Peristiwa pertama. Saat usia saya 22 tahun, saya baru saja keluar sekte dan pindah ke Yogyakarta untuk kuliah dan mulai hidup baru. Saya betulan anak dewasa yang nggak tahu apa-apa soal pergaulan. Cuma tahu internet. Dan somehow saya dikenalkan oleh teman kepada seorang laki-laki yang lalu saya pacaran nih dengan dia. Yep, saya ini late bloomer. Baru pertama kali pacaran di usia 22 tahun. Saat itu masih polos banget wkwk. Kita pacaran beberapa bulan, lalu si mas ini ngajak saya menikah. Usia si mas ini sudah 30 tahun. Lalu saya diajaklah ke rumah si mas ini, dikenalkan ke ibu dan kakak iparnya yang juga perempuan. Kakak iparnya sih baik banget. Ibunya sedikit cuek. Tapi saat itu Saya nggak kepikiran jauh. Saya pikir wajar karena baru kenal. Fast forward beberapa hari kemudian ada sms masuk dari nomor nggak dikenal. Isinya kurang lebih gini-Saya masih inget banget ya allah haha :( "ini ibunya mas *** nggak setuju mas *** sama kamu. Kamu jelek, gendut, item". Saya inget adek saya yang perempuan marah-marah habis baca sms itu. Saya anehnya nggak rasa apa-apa, langsung numb gitu. Anaknya si Ibu yang mulia ini udah ke rumah, ketemu Bapak, bilang mau nikahin Saya dll. Mantan saya meminta maaf, tapi Ibunya nggak pernah sampai hari ini.

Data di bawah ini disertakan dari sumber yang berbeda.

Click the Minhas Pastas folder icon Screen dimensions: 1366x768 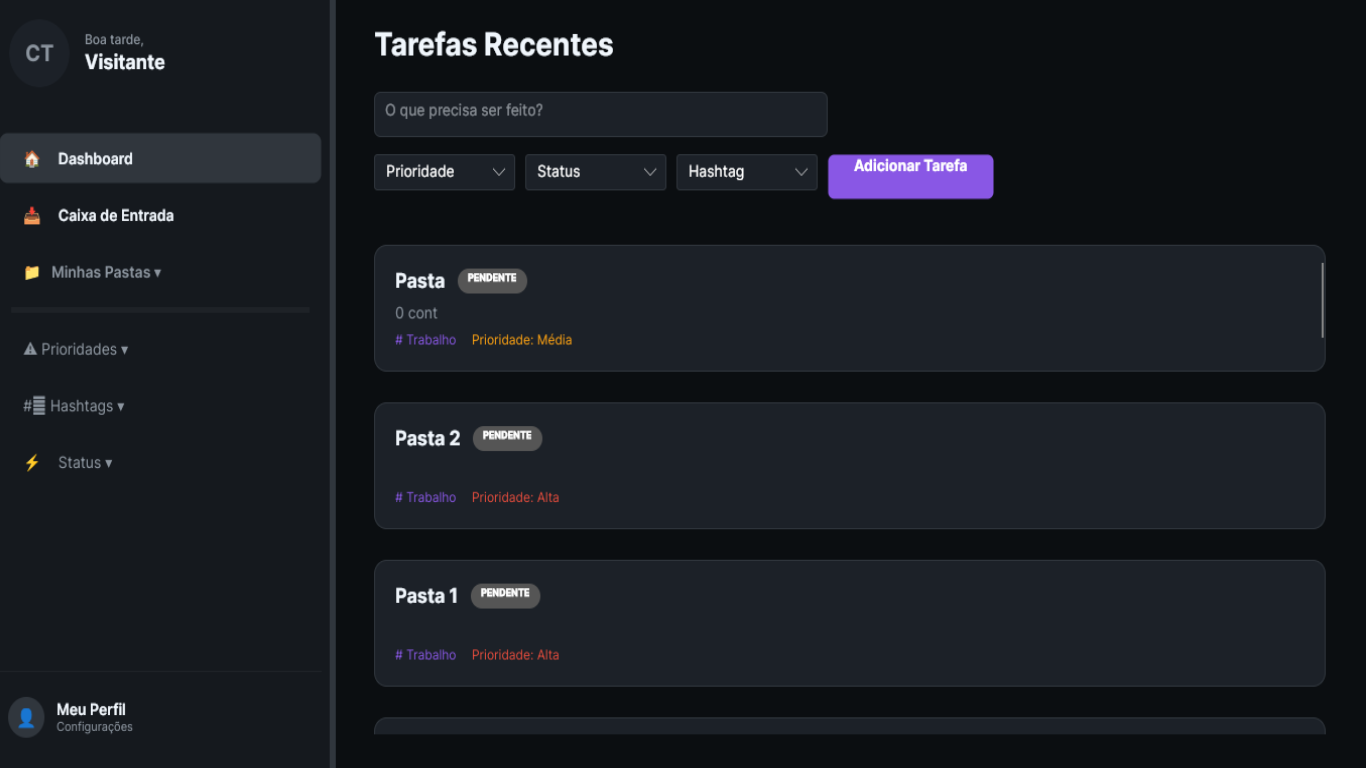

Peristiwa kedua. Terjadi saat saya masih kuliah. Saya ini tipikal rebel yang most of the time, oposisi terhadap norma & nilai mayoritas. Oleh karenanya Saya susah cari teman. Anehnya Saya lebih nyaman berteman dengan laki-laki. Karena kalau cerita dengan mereka, saya nggak dihakimi. Saya agak sulit berteman dengan perempuan karena saya nggak feminin, nggak ngerti fashion. Bukan merendahkan perempuan di lingkungan Saya dulu. Waktu awal-awal kuliah di UIN saya keracunan baca filsafat. Nah tandem ngobrol soal gituan yang enak ya teman laki-laki. Saya nggak nemu teman perempuan yang punya interest yang sama dengan Saya di kampus. Jadi teman diskusi dan ngobrol Saya ya laki-laki. Saya punya teman cowo yang jadi tandem ngobrol ngalor ngidul diskusi ini itu. No feeling at all dari sisi saya , dari sisi dia juga. Dia bukan tipe saya, saya juga bukan tipenya. Memang kita sering bareng, satu kelompok atau ngantin. Tapi kita cuma teman.
Lalu temen saya ini punya pacar, yang juga satu jurusan dan satu kelas sama kita. Satu hari nih angkatan kita ada acara keluar kampus inget banget nih ogut wkwk. Tiba-tiba teman cowo saya ini text, minta dibantuin angkat spanduk ucapan selamat wisuda kalau nggak salah. Ya Saya bantuin dong, saya mah setia kawan. Eh terus pas selesai acara kampus, di bis (kan rombongan satu angkatan). Gank pacar dari teman cowo Saya, nyindir-nyindir (mereka duduk di kursi di belakang Saya). Mereka kesel sama Saya gara-gara saya bantuin ngurusin spanduk wisuda tadi. Kayaknya mereka pikir saya ini nggak tahu diri. Bisa-bisanya berduaan sama pacar orang. LAH. Akhirnya saya sms semua member gank itu, termasuk pacar teman Saya. Saya ajak mereka bertemu di sebuah cafe. Sudah clear, tapi saya tahu ada satu orang (atau mungkin semua?) yang masih meremehkan saya sampai hari ini. Kalau nggak inget umur, pengennya saya tampar, tarik rambutnya, jedotin ke aspal. Tapi yaudahlah, saya juga berlumuran dosa.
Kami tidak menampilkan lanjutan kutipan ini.